In particular embodiments, one or more servers 4662 may be authorization/privacy servers for enforcing privacy settings. In response to a request from a user (or other entity) for a particular object stored in a data store 4664, social-networking system 4660 may send a request to the data store 4664 for the object. The request may identify the user associated with the request and may only be sent to the user (or a client system 4630 of the user) if the authorization server determines that the user is authorized to access the object based on the privacy settings associated with the object. If the requesting user is not authorized to access the object, the authorization server may prevent the requested object from being retrieved from the data store 4664, or may prevent the requested object from being sent to the user. In the search query context, an object may only be generated as a search result if the querying user is authorized to access the object. In other words, the object must have a visibility that is visible to the querying user. If the object has a visibility that is not visible to the user, the object may be excluded from the search results. Although this disclosure describes enforcing privacy settings in a particular manner, this disclosure contemplates enforcing privacy settings in any suitable manner.

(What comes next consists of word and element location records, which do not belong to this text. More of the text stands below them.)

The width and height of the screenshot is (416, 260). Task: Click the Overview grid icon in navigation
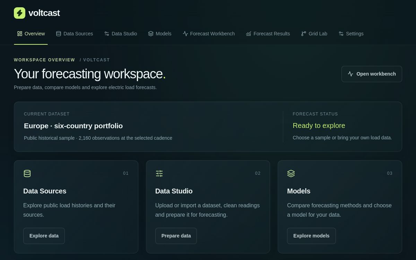(20, 34)
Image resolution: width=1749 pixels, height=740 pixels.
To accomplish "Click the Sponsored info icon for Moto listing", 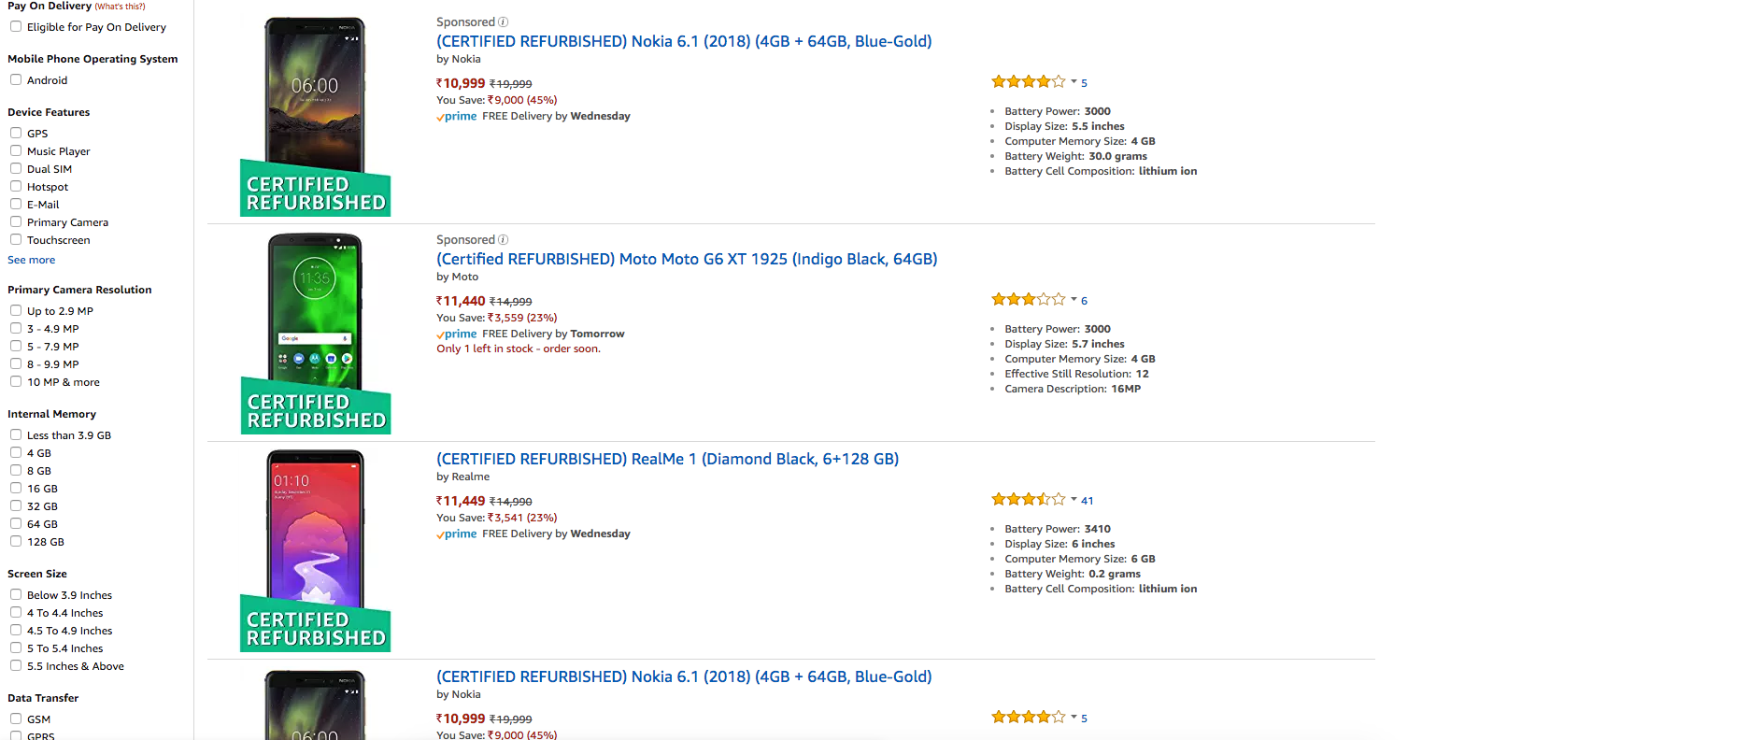I will pyautogui.click(x=503, y=240).
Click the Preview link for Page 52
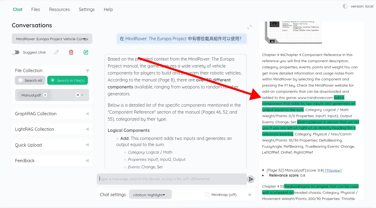 point(333,170)
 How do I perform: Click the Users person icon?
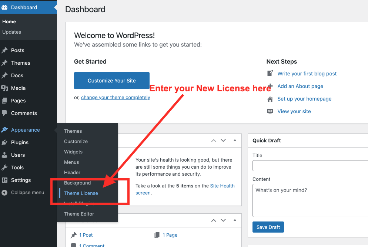coord(4,155)
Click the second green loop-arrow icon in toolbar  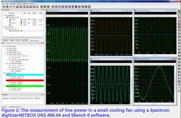(7, 7)
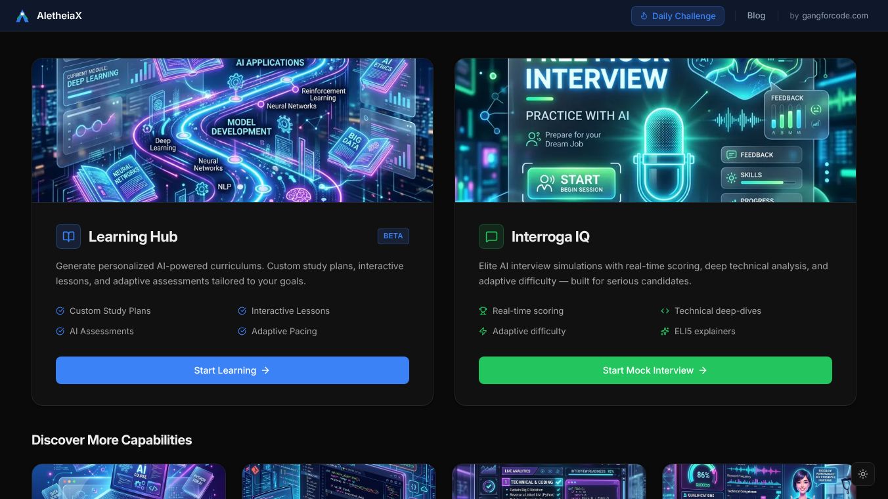
Task: Click the Learning Hub book icon
Action: (x=68, y=236)
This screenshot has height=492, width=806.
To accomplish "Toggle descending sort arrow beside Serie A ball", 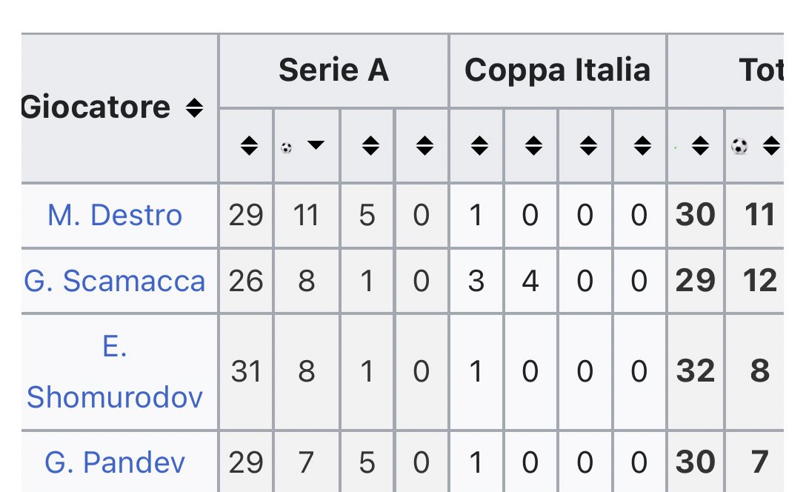I will pyautogui.click(x=316, y=145).
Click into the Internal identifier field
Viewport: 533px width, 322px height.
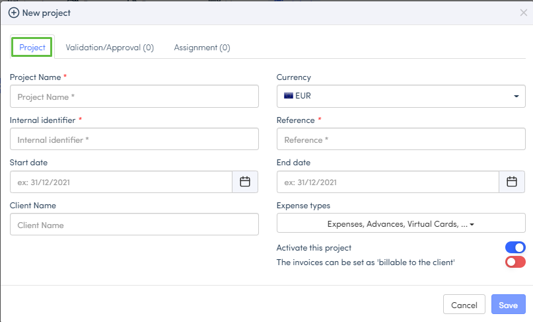[134, 140]
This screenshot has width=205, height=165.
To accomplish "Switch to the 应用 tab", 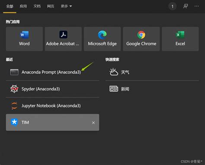I will 23,6.
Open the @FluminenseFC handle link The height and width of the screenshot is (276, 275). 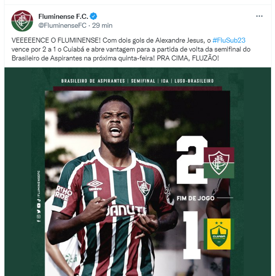tap(62, 26)
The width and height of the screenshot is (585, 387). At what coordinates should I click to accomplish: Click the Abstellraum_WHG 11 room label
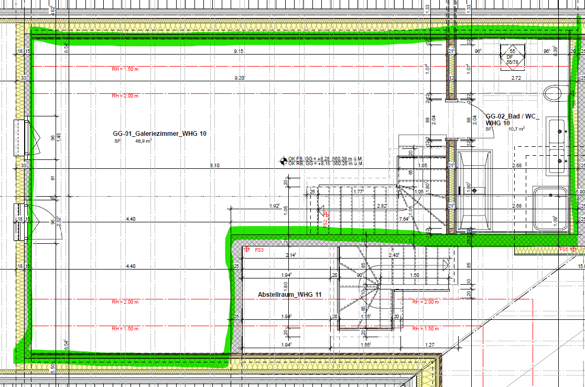[x=289, y=295]
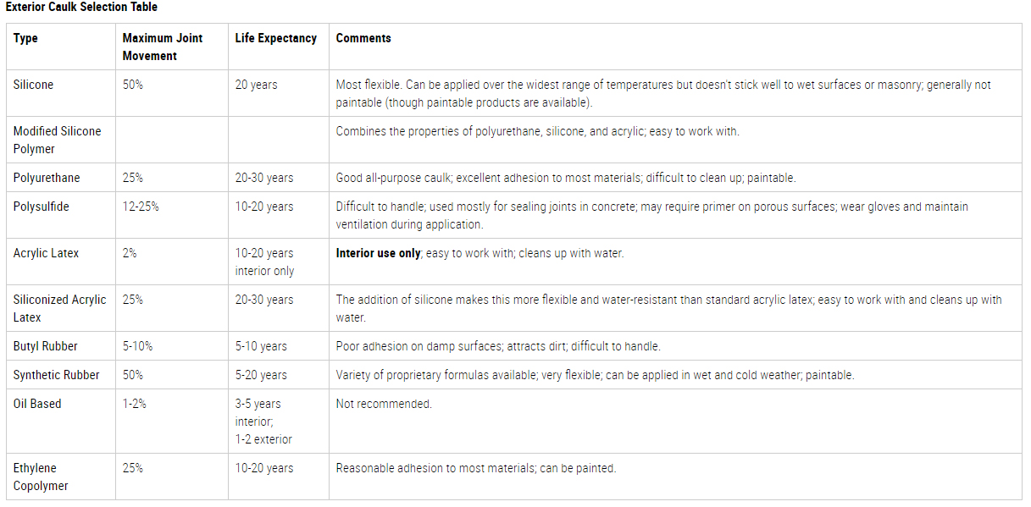Click the "Life Expectancy" column header

pos(276,38)
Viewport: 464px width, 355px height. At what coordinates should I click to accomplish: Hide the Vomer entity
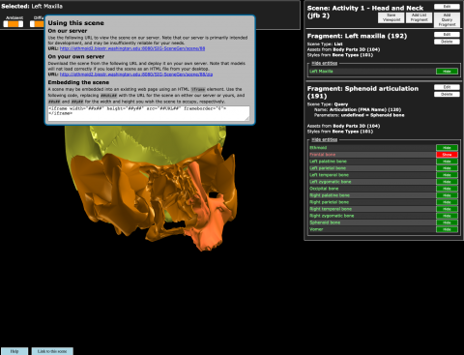pos(447,229)
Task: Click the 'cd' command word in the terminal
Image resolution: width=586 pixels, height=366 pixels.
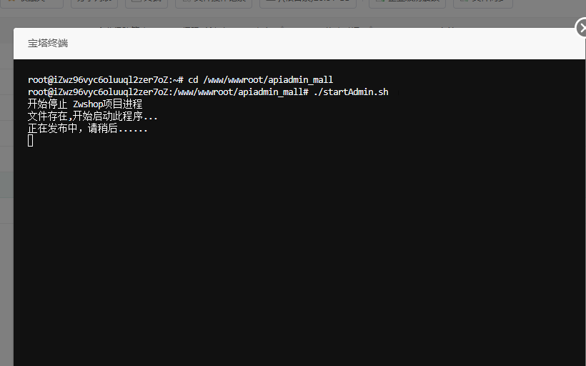Action: [x=193, y=80]
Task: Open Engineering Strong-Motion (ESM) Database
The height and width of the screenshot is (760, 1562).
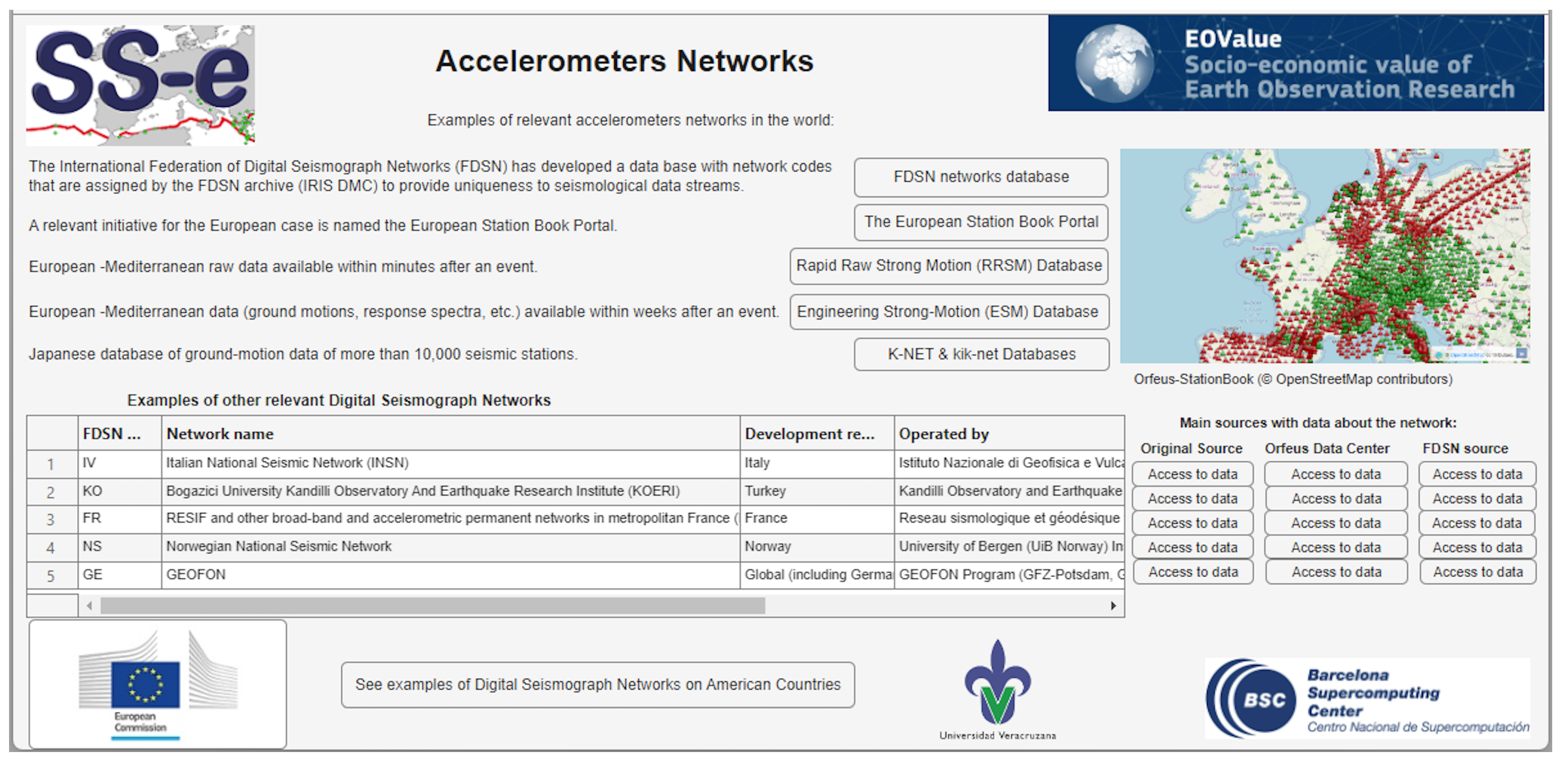Action: click(949, 312)
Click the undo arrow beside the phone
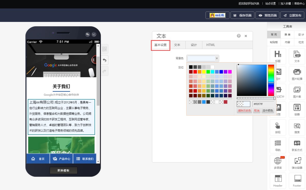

FIG. 14 illustrates an example computer system 4800. In particular embodiments, one or more computer systems 4800 perform one or more steps of one or more methods described or illustrated herein. In particular embodiments, one or more computer systems 4800 provide functionality described or illustrated herein. In particular embodiments, software running on one or more computer systems 4800 performs one or more steps of one or more methods described or illustrated herein or provides functionality described or illustrated herein. Particular embodiments include one or more portions of one or more computer systems 4800. Herein, reference to a computer system may encompass a computing device, and vice versa, where appropriate. Moreover, reference to a computer system may encompass one or more computer systems, where appropriate.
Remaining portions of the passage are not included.